■ Quoted passage:
=== Begin Enclosure ===

Distributed Trace Propagation
A trace context header (W3C traceparent, B3, etc.) propagated across service boundaries encodes a genuine causal chain: span B was initiated by span A. This is the most semantically rich form of “context” in common use. It partially implements the topology model (layer 2) for instrumented call paths, and provides raw material for the behavior model (layer 3). However, it is constrained to synchronous, instrumented code paths and does not capture async operations, batch jobs, or infrastructure-level dependencies. It carries no causality, dependency, or constraint models.
In summary, shared labels, temporal proximity, topology, and trace propagation collectively reach into layers 1 and 2. Layers 4 through 6 – causality, dependency, and constraints – are entirely outside the scope of what “context” addresses. That is the gap.
Conclusion
Context – shared labels, topology map, temporal proximity, trace propagation – is a necessary foundation for navigating observability data. It is not sufficient for understanding systems. The jump from “we can see the signals” to “we understand what is happening and why” requires explicit semantic models at six distinct layers: entity, topology, behavior, causality, dependency, and constraint.
The practical implication for SREs and platform engineers is that runbooks, tribal knowledge, and escalation paths are informal implementations of layers 4 through 6. The question is not whether to encode this knowledge, which already exists, but whether to leave it implicit in human memory or make it explicit in a form that tooling can reason about.

=== End Enclosure ===

■ Task to carry out:
In one to three sentences, please explain why the observability text calls a trace context header the most semantically rich form of "context" in common use. This data comes from a separate source.

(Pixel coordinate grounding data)

=== Begin Enclosure ===

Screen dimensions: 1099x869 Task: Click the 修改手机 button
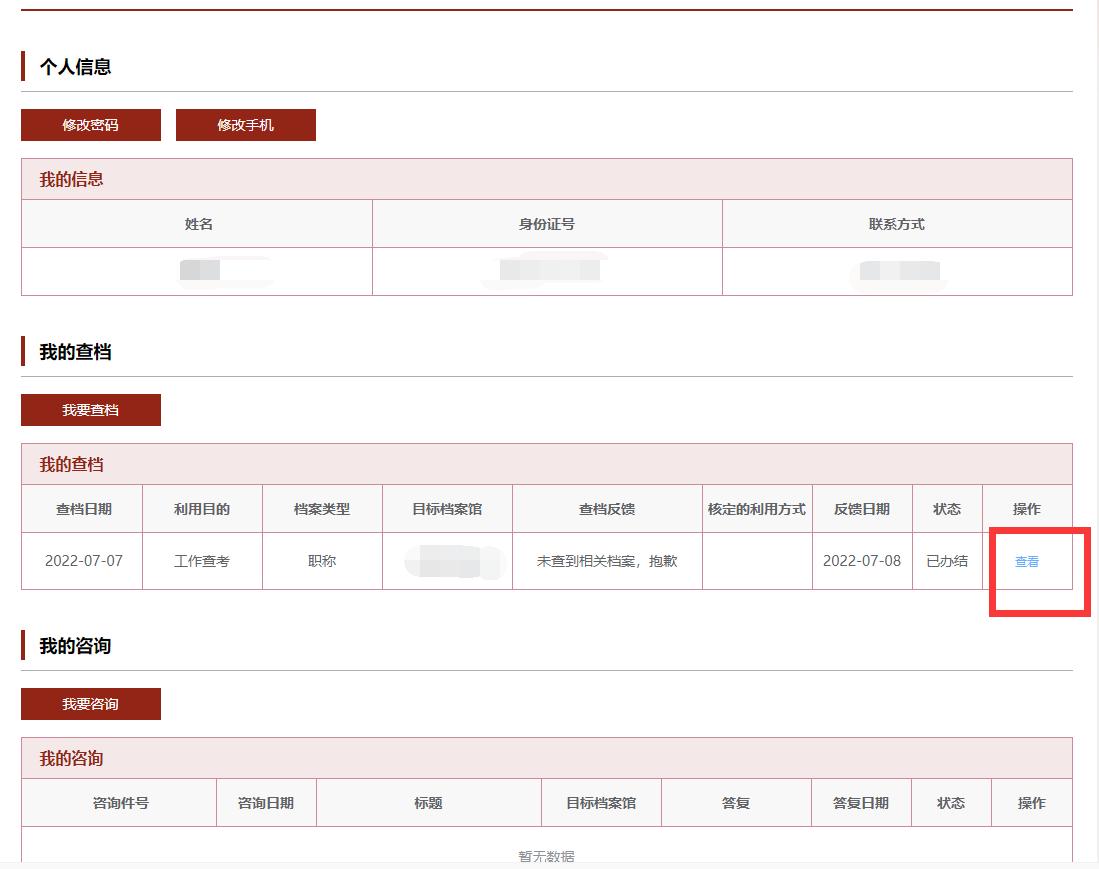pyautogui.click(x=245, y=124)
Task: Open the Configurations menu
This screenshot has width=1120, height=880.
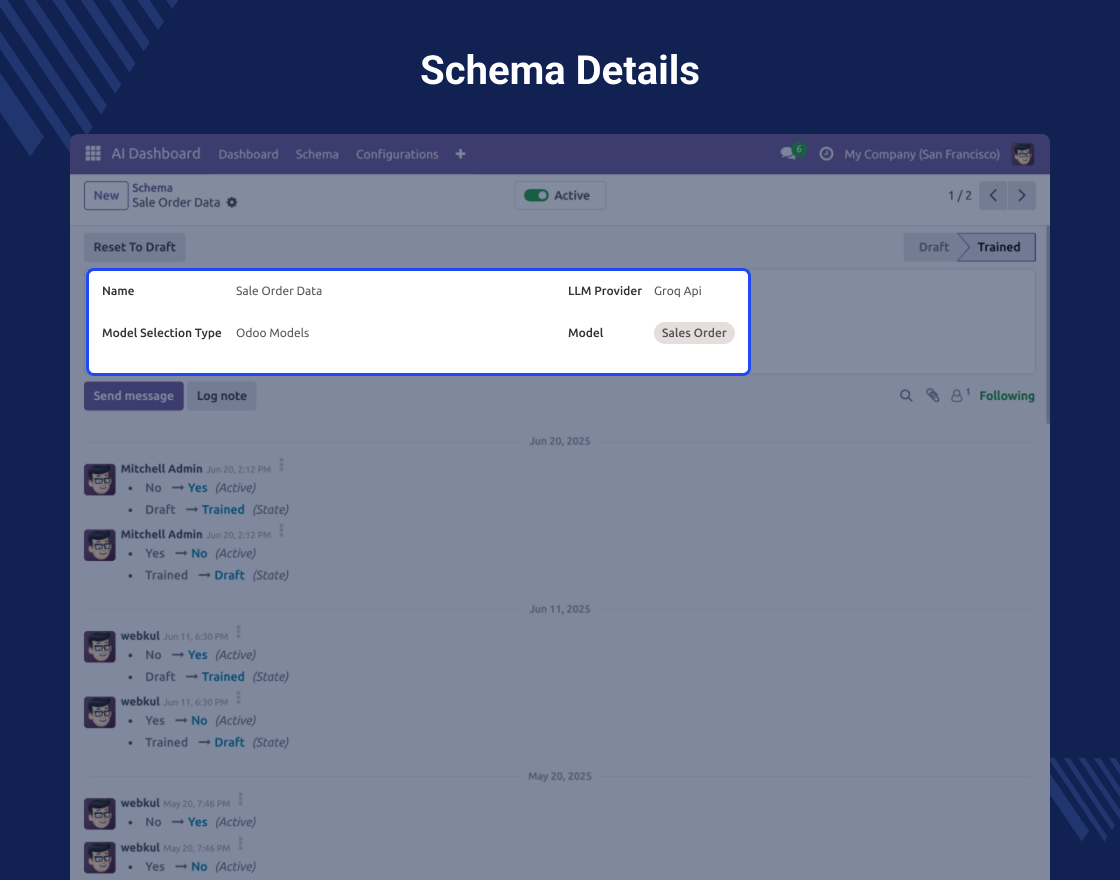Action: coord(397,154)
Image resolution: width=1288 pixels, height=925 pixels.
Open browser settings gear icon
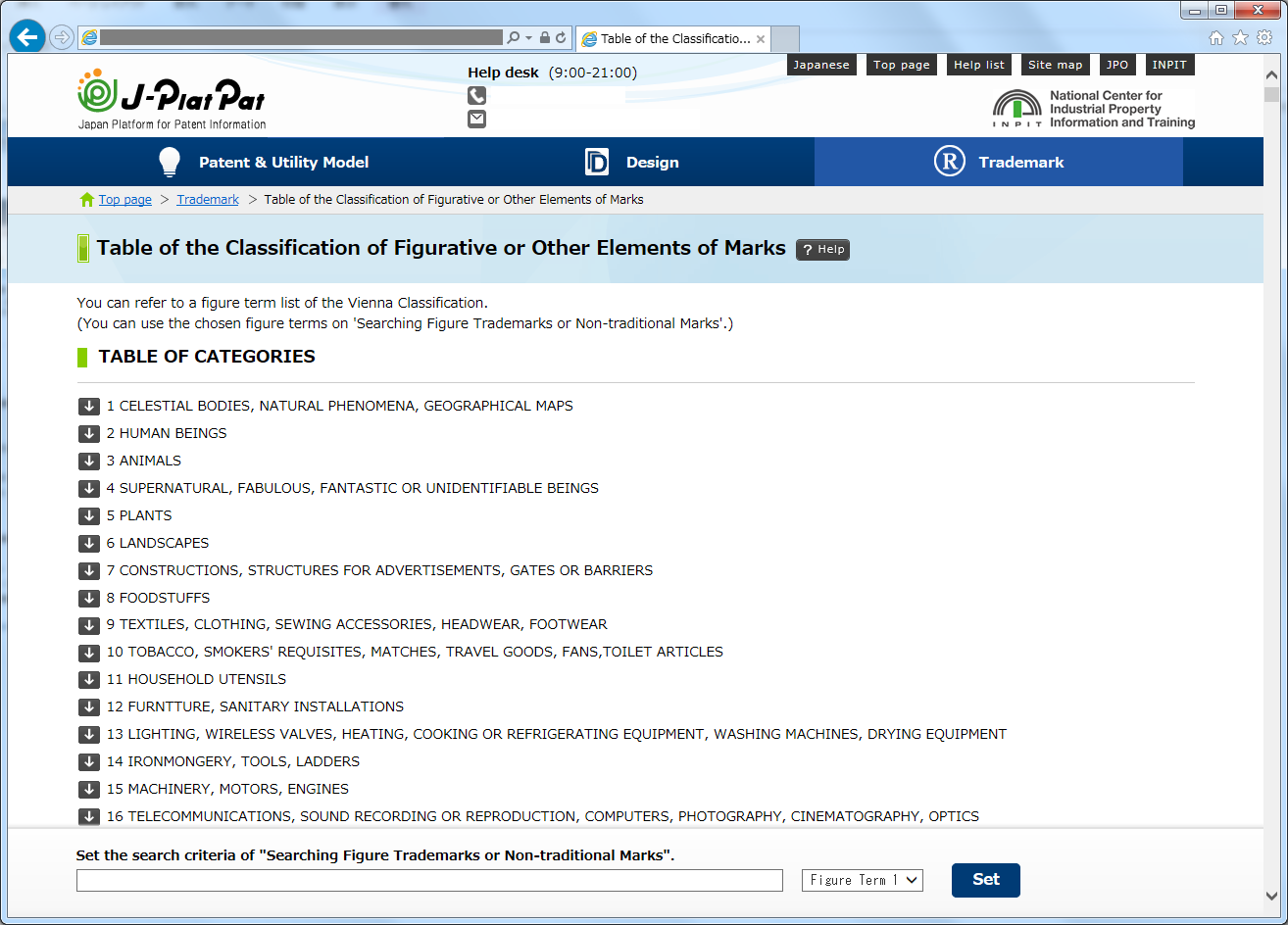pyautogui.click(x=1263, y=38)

=== End Enclosure ===

■ Exercise output:
A trace context header propagated across service boundaries encodes a genuine causal chain, showing that span B was initiated by span A. That makes it the most semantically rich form of context in common use.